Anyhow, once the training is done you can get the model to spit out outputs by running:
python sample.py
Here are some sample outputs from the model which I split up and tidied a bit:
Oh, what do you mean “Lana hasn’t called”?
I mean, you don’t know how to tell you how to discipline my servant!
I think I was gonna say “flap hammered. ”
Oh, what are you talking about?
Hitting on the communist insurgency.
I don’t do dossiers.
Besides, this is a booty call, I’m flattered, but Oh my God, BPA!
I Transgendered frogs! [frog bribbit]
Shh, shh, shh.
Coyly. relieve in the cerebrospinal fluid at the dimmer switch in the bullpen, maybe spilled a miracle. And so sorry if you don’t clamp that artery!
One! Brett? What the hell is wrong with you?! And what are you doing?
Esatto! Che cosa stiamo facendo?!
Aww man, we go to Plan Manfred. And then Ruby Foo’s.
Yeah, I don’t know what grits are, or hush puppies!
Are you sure?
I don’t know.
Push it out of that shitheap of a weak, like the rest of our business! Oh, and speaking of an exquisitely prepared entre…
No, I don’t even know what grits are, or hush puppies!
Are you sure?
That’s what I was gonna say “flap hammered. ”
Oh, how are you bleaching mucho.
But I don’t know what grits are, or hush puppies!
Are you sure?
That’s what I was gonna say “flap hammered. ”
Oh, how are you bleaching mucho.
But I don’t know what grits are, or hush puppies!
Are you finished?
Yes.
No, no, no, no, no! [crashing] [crashing stops] [coughing]
Oh, shit, uh whatcha madoo HVAC.
Ooh!
Well?
God damn it. Off!
peasy zombie squeezy.
Yeah, of the sake of argument, let’s leave him Fister Roboto.
But it looks like bubble wrap.
What is your proposal?
I know the burns. And if you were “confused verging on angry” before…
Aaagh! Son of a fanboy request.
And you don’t know how to share, beyotch.
Easy, tough guy.
When do you think it was squash, sir.
I don’t know. I don’t know. Warranty’s in raspy Street, you know.
Woowoowoowoowoowoowoof!
What.
No, coordinate with Rome, then let me go. (wheezy coughing) (gasping)
Well, I am just a DJ?
Learning experience? Well, joke’s on sale, will you not?

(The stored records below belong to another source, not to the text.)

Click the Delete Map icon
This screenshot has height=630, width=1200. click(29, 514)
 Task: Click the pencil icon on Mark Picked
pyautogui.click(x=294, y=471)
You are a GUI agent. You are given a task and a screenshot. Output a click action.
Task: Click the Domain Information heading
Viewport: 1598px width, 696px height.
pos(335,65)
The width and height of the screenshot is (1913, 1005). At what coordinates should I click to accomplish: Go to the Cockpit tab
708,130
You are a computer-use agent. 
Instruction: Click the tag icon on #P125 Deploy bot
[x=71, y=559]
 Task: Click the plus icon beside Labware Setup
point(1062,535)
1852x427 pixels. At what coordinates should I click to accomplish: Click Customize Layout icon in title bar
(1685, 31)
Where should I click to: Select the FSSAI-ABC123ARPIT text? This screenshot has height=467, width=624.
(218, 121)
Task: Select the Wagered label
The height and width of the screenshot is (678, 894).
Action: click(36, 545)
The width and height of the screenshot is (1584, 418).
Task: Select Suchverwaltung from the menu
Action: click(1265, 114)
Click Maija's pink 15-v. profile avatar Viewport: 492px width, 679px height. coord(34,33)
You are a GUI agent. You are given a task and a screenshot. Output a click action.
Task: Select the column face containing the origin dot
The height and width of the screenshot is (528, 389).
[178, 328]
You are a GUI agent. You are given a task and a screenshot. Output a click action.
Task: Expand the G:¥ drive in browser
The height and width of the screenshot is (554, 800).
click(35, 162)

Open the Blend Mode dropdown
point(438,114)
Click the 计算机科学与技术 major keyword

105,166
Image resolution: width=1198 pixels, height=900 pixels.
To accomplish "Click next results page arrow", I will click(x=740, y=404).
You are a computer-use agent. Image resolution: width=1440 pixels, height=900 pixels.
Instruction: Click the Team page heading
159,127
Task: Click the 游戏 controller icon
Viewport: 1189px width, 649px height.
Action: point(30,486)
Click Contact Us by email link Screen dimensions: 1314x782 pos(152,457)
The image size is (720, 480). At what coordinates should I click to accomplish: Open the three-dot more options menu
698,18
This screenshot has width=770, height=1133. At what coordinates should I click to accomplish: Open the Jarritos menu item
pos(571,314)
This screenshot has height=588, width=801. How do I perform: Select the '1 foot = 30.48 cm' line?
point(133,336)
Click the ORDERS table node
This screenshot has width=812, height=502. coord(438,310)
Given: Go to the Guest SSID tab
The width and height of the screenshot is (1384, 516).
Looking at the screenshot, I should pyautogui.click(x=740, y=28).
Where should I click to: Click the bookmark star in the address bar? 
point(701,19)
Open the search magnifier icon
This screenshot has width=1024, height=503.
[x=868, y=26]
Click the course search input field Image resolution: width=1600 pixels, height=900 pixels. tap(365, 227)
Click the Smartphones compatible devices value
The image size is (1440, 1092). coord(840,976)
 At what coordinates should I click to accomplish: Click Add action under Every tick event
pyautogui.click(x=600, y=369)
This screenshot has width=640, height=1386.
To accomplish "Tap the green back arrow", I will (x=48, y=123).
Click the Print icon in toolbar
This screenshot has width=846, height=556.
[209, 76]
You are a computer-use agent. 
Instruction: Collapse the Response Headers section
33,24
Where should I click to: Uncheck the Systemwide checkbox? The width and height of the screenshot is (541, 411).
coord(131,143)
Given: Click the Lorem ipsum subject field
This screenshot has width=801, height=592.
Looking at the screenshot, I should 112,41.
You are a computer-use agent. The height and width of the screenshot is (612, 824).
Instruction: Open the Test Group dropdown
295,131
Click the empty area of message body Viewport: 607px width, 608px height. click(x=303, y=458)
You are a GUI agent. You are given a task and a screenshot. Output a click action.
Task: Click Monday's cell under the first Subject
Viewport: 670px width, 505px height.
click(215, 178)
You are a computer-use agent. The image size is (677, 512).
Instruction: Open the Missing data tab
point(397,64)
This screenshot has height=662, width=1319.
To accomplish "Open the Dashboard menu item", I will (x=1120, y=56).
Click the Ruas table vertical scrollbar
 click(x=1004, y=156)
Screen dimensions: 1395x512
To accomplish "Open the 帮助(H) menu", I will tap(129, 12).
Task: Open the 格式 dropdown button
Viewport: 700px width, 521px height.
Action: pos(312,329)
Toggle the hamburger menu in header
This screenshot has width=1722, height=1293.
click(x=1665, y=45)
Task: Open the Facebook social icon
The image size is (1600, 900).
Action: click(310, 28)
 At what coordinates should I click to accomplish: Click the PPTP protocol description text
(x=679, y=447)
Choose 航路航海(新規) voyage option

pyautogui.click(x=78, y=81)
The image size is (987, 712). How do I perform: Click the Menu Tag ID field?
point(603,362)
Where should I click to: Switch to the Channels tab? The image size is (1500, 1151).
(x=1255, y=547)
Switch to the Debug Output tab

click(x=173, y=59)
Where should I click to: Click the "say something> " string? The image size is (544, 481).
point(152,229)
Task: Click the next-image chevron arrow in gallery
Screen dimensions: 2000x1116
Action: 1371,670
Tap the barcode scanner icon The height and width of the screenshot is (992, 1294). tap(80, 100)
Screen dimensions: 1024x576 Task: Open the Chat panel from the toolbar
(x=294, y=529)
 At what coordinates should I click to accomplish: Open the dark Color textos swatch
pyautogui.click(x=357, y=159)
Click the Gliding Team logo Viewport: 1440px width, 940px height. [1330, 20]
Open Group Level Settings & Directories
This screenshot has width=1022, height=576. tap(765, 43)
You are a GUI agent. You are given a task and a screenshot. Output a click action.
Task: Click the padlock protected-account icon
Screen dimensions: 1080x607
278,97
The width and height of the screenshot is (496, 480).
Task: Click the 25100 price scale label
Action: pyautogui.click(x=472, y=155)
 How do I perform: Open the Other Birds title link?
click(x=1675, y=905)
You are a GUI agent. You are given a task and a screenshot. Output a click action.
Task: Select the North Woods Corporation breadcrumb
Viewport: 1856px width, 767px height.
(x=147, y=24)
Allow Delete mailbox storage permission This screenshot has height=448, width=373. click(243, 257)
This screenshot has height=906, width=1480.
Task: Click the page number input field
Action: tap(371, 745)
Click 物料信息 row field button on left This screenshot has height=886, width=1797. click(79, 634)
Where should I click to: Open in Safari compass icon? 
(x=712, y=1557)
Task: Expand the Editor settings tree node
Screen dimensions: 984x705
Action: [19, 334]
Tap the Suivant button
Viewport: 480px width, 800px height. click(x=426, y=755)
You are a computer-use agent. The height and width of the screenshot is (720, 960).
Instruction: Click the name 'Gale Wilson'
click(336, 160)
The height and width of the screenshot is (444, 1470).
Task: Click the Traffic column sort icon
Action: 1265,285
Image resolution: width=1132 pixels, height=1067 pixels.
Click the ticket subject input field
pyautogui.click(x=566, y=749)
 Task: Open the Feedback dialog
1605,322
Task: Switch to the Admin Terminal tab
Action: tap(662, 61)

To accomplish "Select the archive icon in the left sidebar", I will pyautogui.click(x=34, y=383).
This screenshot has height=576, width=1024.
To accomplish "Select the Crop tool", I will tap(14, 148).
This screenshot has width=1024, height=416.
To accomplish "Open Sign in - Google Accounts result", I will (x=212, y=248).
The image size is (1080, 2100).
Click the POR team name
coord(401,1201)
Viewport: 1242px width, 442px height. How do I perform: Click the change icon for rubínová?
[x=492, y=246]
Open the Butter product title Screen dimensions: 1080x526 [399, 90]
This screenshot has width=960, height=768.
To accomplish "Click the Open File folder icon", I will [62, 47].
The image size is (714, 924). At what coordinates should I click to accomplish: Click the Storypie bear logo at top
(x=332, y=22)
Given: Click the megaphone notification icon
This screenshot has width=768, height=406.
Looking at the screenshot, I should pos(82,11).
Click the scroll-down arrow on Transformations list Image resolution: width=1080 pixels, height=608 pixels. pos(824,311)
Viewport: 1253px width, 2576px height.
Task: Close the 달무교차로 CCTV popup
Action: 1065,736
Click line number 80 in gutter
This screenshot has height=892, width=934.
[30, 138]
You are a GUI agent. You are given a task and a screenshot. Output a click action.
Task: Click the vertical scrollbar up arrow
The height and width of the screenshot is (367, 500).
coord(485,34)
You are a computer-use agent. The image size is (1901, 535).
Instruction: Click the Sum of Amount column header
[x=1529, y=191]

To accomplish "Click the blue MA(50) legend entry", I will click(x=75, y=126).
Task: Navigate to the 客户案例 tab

She’s battled ivory poachers, raging rivers, even tuberculosis, and now Oscar winner Rona Thorne takes on the planet.
Look: CIA, Ml6, Interpol.
We can’t believe you don’t clamp that artery!
One! Brett?
What the hell was that?
Microfilm.
It was all the shocks damaged my frontal lobe.
In the brain’s language center?
About the output you would expect. Nothing that’s going to pass the Turing test, but if you’ve watched the show you can picture Archer, Lana, and Cyril having an argument that might contain some of the above (with maybe a couple other cast members thrown in… like that Italian line from The Papal Chase). And it seems to stitch together whole phrases or following lines since many are unique.
Some of the output is not that bad – there’s what could be some comedic gems in there if you look hard enough, that aren’t verbatim from the original scripts (e.g. “son of a fanboy request!”)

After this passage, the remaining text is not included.